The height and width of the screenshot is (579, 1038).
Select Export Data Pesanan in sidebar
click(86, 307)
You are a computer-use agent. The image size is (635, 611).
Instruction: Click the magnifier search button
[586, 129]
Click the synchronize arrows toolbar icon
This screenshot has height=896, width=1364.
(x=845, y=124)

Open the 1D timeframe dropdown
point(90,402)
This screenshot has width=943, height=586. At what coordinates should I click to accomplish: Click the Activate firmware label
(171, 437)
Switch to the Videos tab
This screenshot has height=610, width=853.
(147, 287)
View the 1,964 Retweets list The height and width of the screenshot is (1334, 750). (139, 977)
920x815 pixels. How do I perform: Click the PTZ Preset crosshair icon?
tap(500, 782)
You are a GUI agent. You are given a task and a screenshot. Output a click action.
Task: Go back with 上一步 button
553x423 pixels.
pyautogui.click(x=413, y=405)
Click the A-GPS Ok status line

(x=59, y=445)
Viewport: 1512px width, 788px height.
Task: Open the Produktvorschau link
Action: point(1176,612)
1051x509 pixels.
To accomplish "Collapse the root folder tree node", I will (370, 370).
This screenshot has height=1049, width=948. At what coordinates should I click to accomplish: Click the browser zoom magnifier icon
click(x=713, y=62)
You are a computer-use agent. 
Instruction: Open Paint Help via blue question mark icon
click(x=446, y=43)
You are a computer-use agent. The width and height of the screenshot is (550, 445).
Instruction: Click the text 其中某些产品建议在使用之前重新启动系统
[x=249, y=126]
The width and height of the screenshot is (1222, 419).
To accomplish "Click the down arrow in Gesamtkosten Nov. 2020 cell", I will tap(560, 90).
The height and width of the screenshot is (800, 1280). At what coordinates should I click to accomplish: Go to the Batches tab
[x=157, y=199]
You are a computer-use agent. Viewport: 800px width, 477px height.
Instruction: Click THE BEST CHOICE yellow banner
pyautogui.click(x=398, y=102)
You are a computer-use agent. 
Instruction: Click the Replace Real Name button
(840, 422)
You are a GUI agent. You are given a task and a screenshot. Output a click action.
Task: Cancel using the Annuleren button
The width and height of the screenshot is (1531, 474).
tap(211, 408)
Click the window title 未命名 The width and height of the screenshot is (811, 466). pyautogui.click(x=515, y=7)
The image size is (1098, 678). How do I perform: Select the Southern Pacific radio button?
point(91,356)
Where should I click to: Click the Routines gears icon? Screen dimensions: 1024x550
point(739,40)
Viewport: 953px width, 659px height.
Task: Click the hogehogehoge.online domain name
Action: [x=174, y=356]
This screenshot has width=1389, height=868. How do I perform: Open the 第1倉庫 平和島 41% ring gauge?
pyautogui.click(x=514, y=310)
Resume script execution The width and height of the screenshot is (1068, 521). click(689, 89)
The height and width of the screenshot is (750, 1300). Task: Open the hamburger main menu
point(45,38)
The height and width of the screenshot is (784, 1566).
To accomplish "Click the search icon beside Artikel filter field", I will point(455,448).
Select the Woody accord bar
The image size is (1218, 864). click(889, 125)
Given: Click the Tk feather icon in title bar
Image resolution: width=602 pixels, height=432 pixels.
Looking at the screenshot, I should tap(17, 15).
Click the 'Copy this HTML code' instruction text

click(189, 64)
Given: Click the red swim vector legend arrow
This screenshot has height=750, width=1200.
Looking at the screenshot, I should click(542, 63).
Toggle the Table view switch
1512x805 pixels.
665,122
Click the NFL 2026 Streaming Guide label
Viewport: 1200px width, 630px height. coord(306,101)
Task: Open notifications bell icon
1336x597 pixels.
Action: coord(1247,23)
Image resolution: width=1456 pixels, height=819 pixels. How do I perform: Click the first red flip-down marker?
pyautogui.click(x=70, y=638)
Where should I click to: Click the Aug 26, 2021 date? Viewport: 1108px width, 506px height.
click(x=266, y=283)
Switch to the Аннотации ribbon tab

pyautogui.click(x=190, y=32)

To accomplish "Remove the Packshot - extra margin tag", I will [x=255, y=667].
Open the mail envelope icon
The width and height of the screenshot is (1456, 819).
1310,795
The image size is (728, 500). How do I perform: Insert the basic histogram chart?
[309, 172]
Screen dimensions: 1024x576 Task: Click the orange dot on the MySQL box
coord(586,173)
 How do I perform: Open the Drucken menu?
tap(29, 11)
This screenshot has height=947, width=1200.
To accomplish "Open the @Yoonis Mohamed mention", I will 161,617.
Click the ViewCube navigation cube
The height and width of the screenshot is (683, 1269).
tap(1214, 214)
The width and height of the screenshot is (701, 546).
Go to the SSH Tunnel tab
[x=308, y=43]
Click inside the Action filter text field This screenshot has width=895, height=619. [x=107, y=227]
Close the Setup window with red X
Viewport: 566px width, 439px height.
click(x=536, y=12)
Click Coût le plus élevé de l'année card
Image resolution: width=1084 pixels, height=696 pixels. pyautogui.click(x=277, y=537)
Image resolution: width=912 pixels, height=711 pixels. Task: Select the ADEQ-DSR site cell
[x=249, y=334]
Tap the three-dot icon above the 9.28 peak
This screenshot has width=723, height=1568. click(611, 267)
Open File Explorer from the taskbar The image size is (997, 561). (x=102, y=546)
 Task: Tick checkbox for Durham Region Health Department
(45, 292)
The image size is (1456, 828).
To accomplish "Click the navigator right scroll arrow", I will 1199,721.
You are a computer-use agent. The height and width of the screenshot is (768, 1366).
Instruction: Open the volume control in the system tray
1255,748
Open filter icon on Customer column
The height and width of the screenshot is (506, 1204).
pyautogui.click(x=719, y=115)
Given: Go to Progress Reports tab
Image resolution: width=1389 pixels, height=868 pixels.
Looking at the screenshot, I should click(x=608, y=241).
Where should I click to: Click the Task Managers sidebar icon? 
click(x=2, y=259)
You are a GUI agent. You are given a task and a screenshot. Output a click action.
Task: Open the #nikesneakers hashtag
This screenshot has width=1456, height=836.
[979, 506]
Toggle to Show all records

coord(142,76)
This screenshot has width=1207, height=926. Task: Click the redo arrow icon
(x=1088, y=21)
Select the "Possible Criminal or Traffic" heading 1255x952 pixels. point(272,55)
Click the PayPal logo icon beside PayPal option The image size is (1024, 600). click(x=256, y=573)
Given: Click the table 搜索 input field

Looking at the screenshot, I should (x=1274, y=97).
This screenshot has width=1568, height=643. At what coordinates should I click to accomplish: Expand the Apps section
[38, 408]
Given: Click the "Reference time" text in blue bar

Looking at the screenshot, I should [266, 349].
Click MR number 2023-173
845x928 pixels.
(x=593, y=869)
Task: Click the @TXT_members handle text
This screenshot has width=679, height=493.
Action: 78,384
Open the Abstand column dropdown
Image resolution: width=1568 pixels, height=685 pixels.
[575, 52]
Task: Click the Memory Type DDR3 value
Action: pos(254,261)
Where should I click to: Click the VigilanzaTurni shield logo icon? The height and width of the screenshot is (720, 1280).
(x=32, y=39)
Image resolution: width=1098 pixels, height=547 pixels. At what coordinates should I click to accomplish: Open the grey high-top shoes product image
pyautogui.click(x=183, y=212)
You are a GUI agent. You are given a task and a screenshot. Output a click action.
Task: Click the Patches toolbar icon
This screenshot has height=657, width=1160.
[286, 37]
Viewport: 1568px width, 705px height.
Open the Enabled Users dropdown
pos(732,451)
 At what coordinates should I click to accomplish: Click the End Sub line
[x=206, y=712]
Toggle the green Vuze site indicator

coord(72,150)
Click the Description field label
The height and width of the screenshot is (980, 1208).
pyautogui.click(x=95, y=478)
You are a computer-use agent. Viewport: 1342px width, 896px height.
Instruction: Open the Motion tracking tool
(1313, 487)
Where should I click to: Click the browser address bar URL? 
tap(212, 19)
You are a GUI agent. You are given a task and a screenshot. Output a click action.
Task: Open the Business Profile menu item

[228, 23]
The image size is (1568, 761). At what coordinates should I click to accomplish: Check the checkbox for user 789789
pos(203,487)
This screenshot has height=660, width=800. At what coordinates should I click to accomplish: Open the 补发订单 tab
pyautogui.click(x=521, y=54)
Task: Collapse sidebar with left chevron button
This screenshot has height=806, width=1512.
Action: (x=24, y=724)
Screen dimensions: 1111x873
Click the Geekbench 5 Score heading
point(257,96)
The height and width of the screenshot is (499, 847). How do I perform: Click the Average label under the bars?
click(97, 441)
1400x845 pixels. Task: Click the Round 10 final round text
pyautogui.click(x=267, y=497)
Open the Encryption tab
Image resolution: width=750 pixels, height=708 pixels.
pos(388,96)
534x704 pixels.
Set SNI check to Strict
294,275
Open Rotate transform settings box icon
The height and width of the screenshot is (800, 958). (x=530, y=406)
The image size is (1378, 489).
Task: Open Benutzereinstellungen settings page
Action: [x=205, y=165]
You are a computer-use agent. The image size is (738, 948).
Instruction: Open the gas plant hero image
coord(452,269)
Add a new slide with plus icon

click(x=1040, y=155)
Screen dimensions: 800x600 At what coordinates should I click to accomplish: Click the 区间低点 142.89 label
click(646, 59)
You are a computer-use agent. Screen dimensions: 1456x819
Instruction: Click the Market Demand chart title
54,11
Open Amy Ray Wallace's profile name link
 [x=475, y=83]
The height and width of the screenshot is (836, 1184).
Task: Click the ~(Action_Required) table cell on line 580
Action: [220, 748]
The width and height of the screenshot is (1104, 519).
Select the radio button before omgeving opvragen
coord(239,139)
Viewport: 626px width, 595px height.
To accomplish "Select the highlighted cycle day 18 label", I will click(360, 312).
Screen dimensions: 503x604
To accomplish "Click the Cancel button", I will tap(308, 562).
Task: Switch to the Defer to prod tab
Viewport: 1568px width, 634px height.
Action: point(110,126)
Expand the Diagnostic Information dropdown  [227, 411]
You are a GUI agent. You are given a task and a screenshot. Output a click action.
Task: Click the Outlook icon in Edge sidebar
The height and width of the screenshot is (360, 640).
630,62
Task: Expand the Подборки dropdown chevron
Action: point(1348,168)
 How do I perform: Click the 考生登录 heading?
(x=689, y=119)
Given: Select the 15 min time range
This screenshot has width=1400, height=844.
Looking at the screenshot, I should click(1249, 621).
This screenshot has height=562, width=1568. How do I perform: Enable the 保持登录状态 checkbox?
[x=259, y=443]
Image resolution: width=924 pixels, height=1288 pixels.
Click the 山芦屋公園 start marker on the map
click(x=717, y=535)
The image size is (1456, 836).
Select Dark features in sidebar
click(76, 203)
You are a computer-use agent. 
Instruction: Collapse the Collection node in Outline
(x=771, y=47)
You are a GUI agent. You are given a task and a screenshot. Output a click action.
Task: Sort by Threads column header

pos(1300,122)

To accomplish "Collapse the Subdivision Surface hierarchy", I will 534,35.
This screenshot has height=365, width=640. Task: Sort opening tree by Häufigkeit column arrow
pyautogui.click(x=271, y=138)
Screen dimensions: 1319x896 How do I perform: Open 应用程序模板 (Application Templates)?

• [WHAT TO DO] List every line of the records above that contains the string "size", matching case exactly.

• [RESULT BELOW]
You are a computer-use agent. The image size is (635, 611).
The image size is (1098, 678). How do I perform: Select the Southern Pacific radio button?
The image size is (1218, 864). click(889, 125)
The image size is (728, 500). How do I perform: Insert the basic histogram chart?
Open File Explorer from the taskbar The image size is (997, 561). (x=102, y=546)
The image size is (1456, 828).
Click the PayPal logo icon beside PayPal option The image size is (1024, 600). click(x=256, y=573)
The image size is (1568, 761). At what coordinates should I click to accomplish: Check the checkbox for user 789789
The image size is (1378, 489).
You are a computer-use agent. The image size is (738, 948).
The image size is (1456, 836).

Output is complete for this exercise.